Having agreed upon the roof as the foundation of his new house the affluent man, and his wife, proceeded to put up the walls. The walls must be brick — stone was so old-fashioned, it went With the big columns of those horrid old houses. And the brick must be Milwaukee brick. Not because Milwaukee was yet famous — though some of the brands were popular — but because Milwaukee brick was pressed brick of a rude sort, and its color was a picturesque suggestion of foam-tinted amber; yet chiefly because Milwaukee brick had been selected for their house by the most artistic representatives of Chicago prosperity.
The general shape of the new houses approximated to the squares. The design fitted that Mansard roof, no doubt, and suggested those strange French flats in Paris, where half a dozen families actually lived in the same house — very respectable families, too. And the American people, so long familiar with the rectangular dwellings of their ancestors, had not yet begun to understand that small, irregular rooms, uninhabitable nooks, stairways ascending to the top of stairways going down, can give much comfort to a decorator’s life.
Had to have large panes
Finally, the tall windows must have large panes in contrast with the little panes that mark all antebellum houses; the exterior “trimmings” of the dwelling must be wood — brown, sanded wood, offensive to the touch — and tho whole two stories must take on baronial dignity from a dominating three-story tower.
Becker House, 612 Lafayette Avenue. Usually the tower was square. Always — to borrow Mary MacLane’s one literary mark — always it was capped with a Mansard roof; and always, too, its upper windows cast back the sunbeams from a multitude of tall and big-paned windows.

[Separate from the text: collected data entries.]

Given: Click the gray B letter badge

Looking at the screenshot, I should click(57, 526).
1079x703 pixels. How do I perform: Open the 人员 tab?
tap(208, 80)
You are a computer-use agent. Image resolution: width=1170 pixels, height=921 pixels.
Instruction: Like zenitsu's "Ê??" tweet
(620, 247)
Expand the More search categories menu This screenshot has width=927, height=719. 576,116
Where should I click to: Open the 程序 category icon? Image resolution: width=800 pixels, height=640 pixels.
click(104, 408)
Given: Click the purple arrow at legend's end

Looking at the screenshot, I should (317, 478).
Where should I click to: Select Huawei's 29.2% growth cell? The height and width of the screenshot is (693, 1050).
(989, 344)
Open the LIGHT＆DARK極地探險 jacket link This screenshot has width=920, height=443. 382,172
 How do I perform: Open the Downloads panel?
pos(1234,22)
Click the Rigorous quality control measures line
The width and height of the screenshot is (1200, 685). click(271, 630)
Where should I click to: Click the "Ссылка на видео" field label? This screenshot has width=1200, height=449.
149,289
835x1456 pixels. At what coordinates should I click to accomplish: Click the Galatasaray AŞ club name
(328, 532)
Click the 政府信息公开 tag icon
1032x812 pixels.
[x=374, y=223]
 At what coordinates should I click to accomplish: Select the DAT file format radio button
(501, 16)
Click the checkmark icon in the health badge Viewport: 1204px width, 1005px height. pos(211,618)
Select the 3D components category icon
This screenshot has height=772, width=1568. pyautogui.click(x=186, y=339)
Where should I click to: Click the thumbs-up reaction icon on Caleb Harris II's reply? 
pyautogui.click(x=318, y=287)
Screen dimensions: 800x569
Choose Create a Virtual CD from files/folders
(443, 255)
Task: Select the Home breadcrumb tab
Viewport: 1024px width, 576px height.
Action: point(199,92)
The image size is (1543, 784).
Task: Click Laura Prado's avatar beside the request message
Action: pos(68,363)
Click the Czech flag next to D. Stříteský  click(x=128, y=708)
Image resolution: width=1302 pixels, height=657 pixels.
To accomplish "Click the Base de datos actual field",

Who lived in the tower was a subject of gossip by the humble. Not the “hired girl,” or both of them — some families with Mansard roofs employed two “girls;” it would hardly be modest in that pinnacle of publicity. The passing schoolm’am may have called the tower a genuine “solarium,” or sunbath room; but even the blue-glass cure was yet to be exploited; golf hadn’t been imported; freckles were not esteemed a tonic.
This “palace” of the ’70’s, taken all in all, was a dignified house; aside from its “gingerbread” “trimmings” of wood it was unpretentious. Within it was convenient, roomy; it wasted no space, it served “the simple life.” It had then, it still retains, a personality, an impressiveness, of its own. It had not, indeed, the dignity, the aristocratic exclusiveness, that clothed the older, cheaper houses of the portico and the fluted column. But it is a fact not easily explained that, with few exceptions, the large, elaborate stone dwellings erected recently in American cities are much less dignified, much less individual, than were the wood and stucco temples of the early day, or even than the yellow Mansards of the ’70s.